Monthly Archives: August 2024

Why won’t my LXC containers auto start?

Wait… What just happened?

I recently encountered an interesting issue: I had a power failure and had to shut down my Fedora server. When power was restored, none of my LXC containers auto-started.

Needless to say, this confused me.

Investigating the problem

I double checked the config files for my LXC containers, and the ones that I expected to auto start all still had the following line:

lxc.start.auto = 1

So that wasn’t the problem. I checked that the LXC service had started and appeared to be functioning normally. All was well.

I checked logs and found no mention of my containers (error or otherwise).

I tried manually starting the LXC containers. No problem — they all started just fine.

Google to the rescue?

Next, I did some Google searching. I found lots of info on how to configure containers to auto-start, and a few threads on problems auto-starting containers that all seemed to be a result of network or other simple misconfigurations.
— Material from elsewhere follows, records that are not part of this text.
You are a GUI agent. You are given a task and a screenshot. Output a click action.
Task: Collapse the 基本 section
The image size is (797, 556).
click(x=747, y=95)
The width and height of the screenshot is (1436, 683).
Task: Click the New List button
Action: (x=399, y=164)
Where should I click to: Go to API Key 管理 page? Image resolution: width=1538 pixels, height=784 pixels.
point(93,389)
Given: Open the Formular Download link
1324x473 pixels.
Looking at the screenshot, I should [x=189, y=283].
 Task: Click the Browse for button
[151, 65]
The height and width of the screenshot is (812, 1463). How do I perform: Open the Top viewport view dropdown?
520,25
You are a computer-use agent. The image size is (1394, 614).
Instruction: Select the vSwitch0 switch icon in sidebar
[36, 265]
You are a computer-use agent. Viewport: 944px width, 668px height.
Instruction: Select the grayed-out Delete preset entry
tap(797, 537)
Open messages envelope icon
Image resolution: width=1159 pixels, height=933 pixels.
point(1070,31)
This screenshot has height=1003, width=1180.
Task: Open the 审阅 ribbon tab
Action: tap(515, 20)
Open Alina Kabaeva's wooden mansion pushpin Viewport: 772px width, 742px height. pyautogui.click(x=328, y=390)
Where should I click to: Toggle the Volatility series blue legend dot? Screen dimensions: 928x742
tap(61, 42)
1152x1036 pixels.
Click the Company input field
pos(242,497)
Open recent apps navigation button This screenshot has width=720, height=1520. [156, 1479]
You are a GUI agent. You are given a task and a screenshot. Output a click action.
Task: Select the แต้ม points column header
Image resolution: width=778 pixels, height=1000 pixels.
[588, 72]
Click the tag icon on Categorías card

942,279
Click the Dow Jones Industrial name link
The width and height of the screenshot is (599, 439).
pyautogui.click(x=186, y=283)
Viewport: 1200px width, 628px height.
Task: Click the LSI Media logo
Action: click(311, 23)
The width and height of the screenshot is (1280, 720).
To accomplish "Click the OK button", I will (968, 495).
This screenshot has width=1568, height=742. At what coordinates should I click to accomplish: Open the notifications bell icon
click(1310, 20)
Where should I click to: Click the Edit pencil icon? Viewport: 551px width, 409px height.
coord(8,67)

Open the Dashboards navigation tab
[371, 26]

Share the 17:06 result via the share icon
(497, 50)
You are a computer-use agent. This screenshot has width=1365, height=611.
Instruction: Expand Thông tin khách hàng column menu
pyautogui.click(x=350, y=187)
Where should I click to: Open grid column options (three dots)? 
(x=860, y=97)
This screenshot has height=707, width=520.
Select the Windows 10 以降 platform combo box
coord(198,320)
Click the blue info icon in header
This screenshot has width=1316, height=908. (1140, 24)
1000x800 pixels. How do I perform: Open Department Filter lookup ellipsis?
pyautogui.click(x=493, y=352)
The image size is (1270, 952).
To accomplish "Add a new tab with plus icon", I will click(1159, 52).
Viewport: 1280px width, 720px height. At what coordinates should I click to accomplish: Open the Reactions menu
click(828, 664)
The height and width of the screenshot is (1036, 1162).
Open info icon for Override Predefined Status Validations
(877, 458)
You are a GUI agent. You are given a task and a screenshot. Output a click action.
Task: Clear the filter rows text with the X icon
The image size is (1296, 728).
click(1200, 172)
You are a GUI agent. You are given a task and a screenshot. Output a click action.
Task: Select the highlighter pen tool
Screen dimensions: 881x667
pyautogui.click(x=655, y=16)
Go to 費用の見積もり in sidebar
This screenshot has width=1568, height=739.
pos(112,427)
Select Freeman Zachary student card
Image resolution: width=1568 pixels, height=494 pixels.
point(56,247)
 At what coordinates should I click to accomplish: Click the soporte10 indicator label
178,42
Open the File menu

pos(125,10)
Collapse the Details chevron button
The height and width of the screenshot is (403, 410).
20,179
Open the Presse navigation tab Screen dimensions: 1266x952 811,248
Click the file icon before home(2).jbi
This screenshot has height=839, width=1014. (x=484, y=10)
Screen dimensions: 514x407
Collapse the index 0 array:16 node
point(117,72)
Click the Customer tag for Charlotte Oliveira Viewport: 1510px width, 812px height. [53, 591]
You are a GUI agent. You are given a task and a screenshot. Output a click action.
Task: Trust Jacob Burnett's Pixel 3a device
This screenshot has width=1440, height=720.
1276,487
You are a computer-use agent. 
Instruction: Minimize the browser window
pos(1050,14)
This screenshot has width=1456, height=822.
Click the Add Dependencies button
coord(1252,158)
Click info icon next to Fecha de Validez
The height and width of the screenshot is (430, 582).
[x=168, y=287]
A couple threads mentioned that the actual auto start of LXC containers is performed by lxc-autostart, so I shut down all my containers and tried running that manually. No joy. Not a single container started.

Ah-hah!

I checked the man page for lxc-autostart and suddenly had a sudden realization when I found this in the initial description:

By default only containers without a lxc.group set will be affected.

I have recently been migrating most of my containers from Fedora to Ubuntu, and wanted an easy way to keep track of which containers were running what. In order to do that, I wrote a quick script that would scan all my containers and add them into LXC groups (e.g., “fedora-39”, “fedora-40”, “ubuntu-20-04”, “ubuntu-24-04”, etc.). These groups will show up when you run “lxc-ls -f”, making it very easy to tell what’s running what.

What I didn’t realize is that this would effectively make the lxc-autostart program completely ignore all my containers on a system reboot.

Running “lxc-autostart -a”, which processes all containers regardless of their LXC group, started my containers and confirmed the problem.

Solving the problem

So… how do I fix this? Further investigation determined that the lxc-autostart program is run during boot by the /usr/libexec/lxc/lxc-containers script, which includes the following:

# BOOTGROUPS - What groups should start on bootup?
#       Comma separated list of groups.
#       Leading comma, trailing comma or embedded double
#       comma indicates when the NULL group should be run.
# Example (default): boot the onboot group first then the NULL group
BOOTGROUPS="onboot,"

So this left me with two easy solutions. I could either add all my groups into this script, or I could add all my containers into the onboot group. Since I didn’t want to have to keep editing this script as new OS versions come out, I decided to add all my containers into the onboot group. LXC containers can be in multiple groups, so this was as easy as adding the following line to each of my containers:

lxc.group = onboot

Running “lxc-ls -f” isn’t quite as pretty, but this solved my problems.